There were other areas of my pedagogy that, upon reflection, need to be improved, within the FCS. It did not occur to me that as someone who regularly uses technology, that I needed to make the distinction clear when having kindergarten student type the old favourite the quick brown fox jumped over the lazy dogs to account for the fact that I had typed it as normal in Microsoft Word, but that the letters on the keyboard were all in capital letters. It was not until near the very end of the lesson that I realised what the issue was. The students were correctly naming the the (lower case) letters on the whiteboard, and they were correctly name the (upper case) letters on the keyboard, but they were not linking the two types of letter as being the same letter in a different format. The next lesson, I was able to get access to alphabet strips, which showed the upper and lower case letters next to each other, and this immediately made a big difference.

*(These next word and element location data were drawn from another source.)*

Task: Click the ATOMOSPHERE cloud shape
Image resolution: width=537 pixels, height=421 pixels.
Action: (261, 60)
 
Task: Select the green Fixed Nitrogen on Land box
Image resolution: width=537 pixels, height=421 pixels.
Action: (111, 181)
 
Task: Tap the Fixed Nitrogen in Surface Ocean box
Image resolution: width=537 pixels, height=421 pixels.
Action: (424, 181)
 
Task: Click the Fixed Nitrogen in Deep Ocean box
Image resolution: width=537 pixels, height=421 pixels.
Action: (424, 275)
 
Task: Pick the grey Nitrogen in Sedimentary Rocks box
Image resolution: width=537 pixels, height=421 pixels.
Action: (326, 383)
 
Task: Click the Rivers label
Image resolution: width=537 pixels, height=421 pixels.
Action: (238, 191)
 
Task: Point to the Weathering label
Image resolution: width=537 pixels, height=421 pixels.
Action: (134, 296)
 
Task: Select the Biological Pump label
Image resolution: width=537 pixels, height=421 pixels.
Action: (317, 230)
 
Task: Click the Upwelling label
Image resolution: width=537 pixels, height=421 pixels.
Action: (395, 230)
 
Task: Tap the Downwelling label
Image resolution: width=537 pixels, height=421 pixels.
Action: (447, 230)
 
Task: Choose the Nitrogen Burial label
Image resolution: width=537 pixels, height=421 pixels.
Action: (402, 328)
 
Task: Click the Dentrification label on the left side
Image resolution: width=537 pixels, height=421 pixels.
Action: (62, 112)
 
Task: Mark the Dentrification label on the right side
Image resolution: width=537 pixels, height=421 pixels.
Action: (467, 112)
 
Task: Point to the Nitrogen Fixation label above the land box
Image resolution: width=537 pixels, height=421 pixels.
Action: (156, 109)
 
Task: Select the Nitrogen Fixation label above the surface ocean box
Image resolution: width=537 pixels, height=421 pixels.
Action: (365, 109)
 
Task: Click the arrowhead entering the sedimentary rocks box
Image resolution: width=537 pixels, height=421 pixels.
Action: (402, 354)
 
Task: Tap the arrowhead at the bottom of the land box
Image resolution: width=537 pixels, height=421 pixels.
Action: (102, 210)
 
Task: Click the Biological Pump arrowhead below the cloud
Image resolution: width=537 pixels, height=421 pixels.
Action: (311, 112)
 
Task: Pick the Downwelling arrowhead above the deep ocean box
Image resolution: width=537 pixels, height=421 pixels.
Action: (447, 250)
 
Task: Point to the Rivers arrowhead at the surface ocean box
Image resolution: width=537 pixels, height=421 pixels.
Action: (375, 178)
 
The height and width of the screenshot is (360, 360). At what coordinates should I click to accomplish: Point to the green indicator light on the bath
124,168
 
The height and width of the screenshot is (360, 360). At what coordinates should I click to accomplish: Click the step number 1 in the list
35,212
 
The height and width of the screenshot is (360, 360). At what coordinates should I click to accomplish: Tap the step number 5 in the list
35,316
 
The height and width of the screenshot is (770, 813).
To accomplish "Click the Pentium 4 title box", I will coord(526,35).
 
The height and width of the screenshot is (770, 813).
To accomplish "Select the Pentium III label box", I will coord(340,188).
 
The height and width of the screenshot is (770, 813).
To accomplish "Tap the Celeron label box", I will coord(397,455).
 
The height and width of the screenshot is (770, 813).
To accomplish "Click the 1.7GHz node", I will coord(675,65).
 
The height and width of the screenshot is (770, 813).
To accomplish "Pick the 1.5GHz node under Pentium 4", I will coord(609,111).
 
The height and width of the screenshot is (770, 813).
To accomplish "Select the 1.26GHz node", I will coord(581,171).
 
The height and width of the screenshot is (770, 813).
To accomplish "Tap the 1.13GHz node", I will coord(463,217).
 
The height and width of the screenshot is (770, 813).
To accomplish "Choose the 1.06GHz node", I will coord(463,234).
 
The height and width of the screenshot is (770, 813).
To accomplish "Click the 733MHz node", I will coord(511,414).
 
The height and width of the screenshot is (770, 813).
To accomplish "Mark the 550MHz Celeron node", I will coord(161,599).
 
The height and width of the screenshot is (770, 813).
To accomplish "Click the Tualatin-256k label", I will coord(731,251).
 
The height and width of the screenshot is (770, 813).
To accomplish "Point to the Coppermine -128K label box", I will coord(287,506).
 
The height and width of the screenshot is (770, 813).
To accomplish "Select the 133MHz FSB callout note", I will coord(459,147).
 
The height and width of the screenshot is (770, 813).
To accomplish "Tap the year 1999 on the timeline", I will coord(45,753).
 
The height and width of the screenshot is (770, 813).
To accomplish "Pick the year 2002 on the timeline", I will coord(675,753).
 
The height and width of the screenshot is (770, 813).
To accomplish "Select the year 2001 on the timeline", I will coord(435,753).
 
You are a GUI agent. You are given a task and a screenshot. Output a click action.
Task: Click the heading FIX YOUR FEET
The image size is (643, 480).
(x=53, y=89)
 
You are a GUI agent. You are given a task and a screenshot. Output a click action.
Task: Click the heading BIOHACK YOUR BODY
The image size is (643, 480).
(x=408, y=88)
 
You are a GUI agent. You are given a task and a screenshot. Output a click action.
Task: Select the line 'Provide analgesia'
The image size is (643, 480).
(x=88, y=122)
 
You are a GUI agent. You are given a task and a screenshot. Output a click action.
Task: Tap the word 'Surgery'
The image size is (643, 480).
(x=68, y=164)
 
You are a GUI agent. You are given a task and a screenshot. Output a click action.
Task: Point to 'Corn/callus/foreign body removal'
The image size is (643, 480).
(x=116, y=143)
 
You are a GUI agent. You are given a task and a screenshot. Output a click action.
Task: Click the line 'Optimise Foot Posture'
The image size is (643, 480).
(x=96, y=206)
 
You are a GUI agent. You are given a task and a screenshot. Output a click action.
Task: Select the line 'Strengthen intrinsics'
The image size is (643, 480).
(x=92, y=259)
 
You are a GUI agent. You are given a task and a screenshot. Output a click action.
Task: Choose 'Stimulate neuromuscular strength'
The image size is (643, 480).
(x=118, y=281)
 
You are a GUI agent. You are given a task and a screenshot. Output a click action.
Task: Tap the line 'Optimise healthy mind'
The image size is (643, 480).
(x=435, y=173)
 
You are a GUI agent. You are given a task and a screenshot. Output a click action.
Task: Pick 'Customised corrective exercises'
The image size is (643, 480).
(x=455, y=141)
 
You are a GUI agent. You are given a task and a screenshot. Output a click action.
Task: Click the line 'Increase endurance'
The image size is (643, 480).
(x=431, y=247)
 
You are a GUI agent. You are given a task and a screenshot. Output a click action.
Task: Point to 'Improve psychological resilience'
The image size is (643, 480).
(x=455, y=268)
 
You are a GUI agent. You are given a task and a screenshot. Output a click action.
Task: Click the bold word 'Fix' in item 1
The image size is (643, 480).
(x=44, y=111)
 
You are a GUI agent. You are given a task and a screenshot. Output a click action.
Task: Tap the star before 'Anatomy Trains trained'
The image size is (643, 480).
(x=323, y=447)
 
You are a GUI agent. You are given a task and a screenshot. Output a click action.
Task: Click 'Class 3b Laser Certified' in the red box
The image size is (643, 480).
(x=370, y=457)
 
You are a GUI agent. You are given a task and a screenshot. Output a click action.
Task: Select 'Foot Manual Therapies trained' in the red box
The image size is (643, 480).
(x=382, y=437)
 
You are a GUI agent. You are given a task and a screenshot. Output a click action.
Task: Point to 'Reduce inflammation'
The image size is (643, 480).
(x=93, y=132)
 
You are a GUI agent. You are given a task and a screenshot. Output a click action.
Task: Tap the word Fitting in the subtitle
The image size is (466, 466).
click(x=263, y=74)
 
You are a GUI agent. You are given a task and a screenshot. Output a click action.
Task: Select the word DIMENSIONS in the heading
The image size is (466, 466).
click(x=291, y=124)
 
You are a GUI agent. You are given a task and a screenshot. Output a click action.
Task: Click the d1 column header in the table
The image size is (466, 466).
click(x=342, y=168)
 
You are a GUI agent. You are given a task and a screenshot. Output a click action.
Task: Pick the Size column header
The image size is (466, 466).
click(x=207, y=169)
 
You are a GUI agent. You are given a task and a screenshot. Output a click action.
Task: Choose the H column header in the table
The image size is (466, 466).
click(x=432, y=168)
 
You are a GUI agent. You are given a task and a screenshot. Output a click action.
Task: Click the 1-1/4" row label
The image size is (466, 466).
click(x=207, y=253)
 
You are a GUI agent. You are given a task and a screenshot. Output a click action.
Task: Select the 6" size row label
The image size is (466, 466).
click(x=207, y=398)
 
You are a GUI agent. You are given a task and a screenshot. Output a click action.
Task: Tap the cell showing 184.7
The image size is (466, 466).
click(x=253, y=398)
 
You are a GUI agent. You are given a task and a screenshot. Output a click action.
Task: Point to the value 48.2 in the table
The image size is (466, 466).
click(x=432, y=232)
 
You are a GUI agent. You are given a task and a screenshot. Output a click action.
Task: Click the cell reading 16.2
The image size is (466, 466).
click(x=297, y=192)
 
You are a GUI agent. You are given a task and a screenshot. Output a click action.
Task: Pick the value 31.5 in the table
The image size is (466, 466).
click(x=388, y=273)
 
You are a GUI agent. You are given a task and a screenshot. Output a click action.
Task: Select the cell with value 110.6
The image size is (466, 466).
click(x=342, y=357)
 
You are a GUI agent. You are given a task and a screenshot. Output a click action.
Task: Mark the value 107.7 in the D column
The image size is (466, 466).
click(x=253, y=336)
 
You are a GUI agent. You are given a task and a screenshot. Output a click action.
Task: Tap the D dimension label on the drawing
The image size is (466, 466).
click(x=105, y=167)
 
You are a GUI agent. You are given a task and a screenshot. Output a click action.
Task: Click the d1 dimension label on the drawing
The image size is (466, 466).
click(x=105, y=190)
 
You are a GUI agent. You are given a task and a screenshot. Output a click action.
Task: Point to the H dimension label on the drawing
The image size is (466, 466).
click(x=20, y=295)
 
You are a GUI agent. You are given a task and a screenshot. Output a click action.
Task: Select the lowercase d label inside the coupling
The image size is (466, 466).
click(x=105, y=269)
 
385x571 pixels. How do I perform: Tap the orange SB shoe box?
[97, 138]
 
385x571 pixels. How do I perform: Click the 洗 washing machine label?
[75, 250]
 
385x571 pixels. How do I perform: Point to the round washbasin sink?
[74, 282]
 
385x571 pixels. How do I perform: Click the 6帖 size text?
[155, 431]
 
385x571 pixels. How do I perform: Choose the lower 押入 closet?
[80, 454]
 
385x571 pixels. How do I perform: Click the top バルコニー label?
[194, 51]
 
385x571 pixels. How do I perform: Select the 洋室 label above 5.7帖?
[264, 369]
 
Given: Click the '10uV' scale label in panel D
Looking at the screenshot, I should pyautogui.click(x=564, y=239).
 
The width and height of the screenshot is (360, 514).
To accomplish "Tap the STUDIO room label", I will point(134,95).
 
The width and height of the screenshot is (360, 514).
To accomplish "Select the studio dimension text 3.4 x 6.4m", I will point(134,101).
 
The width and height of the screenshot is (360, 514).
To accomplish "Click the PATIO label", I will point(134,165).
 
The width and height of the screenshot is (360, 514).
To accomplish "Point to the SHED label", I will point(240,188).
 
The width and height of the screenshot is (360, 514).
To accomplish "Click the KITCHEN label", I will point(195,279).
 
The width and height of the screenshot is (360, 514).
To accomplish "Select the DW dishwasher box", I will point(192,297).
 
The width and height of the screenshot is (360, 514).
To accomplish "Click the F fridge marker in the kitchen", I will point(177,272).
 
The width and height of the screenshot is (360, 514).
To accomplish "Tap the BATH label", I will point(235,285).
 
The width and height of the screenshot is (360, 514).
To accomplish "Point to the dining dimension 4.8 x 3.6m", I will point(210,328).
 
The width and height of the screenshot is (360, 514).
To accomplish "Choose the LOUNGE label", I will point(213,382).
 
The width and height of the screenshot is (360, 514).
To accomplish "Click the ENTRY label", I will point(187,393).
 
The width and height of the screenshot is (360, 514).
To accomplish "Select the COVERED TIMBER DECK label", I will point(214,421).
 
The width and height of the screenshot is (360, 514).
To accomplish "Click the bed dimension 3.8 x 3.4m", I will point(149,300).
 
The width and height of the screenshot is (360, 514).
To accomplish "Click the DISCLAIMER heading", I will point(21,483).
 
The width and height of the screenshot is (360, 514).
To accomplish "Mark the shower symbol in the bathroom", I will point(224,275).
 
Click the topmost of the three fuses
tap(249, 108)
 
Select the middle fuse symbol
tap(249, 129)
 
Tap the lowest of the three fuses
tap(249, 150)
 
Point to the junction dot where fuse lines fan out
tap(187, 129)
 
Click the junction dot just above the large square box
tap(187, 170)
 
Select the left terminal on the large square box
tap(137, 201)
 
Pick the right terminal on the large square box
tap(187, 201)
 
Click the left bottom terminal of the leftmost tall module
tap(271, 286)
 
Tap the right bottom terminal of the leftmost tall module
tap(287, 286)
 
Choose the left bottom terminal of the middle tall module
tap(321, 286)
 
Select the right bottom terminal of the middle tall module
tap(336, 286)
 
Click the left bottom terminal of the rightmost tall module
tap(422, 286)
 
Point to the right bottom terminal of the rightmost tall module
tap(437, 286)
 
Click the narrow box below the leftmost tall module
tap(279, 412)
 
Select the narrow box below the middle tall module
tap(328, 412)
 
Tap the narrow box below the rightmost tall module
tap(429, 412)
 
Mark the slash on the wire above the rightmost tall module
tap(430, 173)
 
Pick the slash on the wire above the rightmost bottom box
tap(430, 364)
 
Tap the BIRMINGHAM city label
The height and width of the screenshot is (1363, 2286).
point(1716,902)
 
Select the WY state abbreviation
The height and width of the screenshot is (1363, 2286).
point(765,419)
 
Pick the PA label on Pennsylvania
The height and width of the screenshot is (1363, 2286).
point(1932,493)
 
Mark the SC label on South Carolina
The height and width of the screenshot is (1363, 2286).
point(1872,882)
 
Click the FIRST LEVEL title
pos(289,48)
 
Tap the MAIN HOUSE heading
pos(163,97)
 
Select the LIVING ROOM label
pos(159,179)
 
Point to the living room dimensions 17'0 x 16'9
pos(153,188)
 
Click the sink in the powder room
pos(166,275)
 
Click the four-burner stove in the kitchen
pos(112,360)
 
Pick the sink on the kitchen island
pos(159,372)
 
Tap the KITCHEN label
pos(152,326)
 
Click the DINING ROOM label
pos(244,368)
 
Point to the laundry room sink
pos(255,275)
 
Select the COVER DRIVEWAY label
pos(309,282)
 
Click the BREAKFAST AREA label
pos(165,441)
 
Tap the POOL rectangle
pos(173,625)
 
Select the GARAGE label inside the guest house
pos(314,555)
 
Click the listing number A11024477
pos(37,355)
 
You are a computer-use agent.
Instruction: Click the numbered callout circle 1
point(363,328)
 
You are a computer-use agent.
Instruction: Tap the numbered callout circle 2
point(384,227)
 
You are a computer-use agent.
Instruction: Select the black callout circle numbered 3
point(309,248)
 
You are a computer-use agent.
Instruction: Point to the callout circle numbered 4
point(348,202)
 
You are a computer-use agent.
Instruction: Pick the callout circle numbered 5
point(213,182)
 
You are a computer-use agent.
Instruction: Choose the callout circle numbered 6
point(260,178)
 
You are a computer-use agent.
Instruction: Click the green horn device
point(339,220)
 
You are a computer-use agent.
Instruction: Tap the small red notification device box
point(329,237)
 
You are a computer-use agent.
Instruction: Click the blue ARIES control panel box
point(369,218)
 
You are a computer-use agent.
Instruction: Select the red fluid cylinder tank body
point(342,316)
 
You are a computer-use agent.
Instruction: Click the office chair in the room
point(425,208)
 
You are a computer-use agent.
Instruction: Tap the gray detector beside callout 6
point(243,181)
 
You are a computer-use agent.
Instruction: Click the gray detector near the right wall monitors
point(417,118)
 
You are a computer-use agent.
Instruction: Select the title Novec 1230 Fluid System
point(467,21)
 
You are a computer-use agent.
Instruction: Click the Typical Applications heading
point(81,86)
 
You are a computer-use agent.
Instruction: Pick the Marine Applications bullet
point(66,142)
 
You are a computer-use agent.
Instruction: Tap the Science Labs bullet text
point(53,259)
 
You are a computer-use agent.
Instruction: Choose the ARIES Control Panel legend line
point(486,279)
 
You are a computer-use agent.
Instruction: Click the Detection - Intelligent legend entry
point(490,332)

I commented to the classroom teacher when she returned from her break what had happened, and she indicated she had the same issue at the start of the year when she attempted to have the students do some typing on the computers. Currently, Year Six are away on the annual Canberra excursion, and I have been able to commandeer one of the Year Six classrooms, which has an interactive whiteboard. I utilised this when I had a kindergarten class this morning, and had each student name and type one of the letters using the on-screen keyboard.

It is, I keep finding, the little things that make the difference. As always, thank you for reading, and I would like to hear from anybody who has realised things that they need to change in their pedagogy when teaching ICT skills, to any age group. Please pass this onto any pre-service teachers or newly graduated teachers that you know. I would rather they learn from my mistakes, than have to make the same mistakes themselves.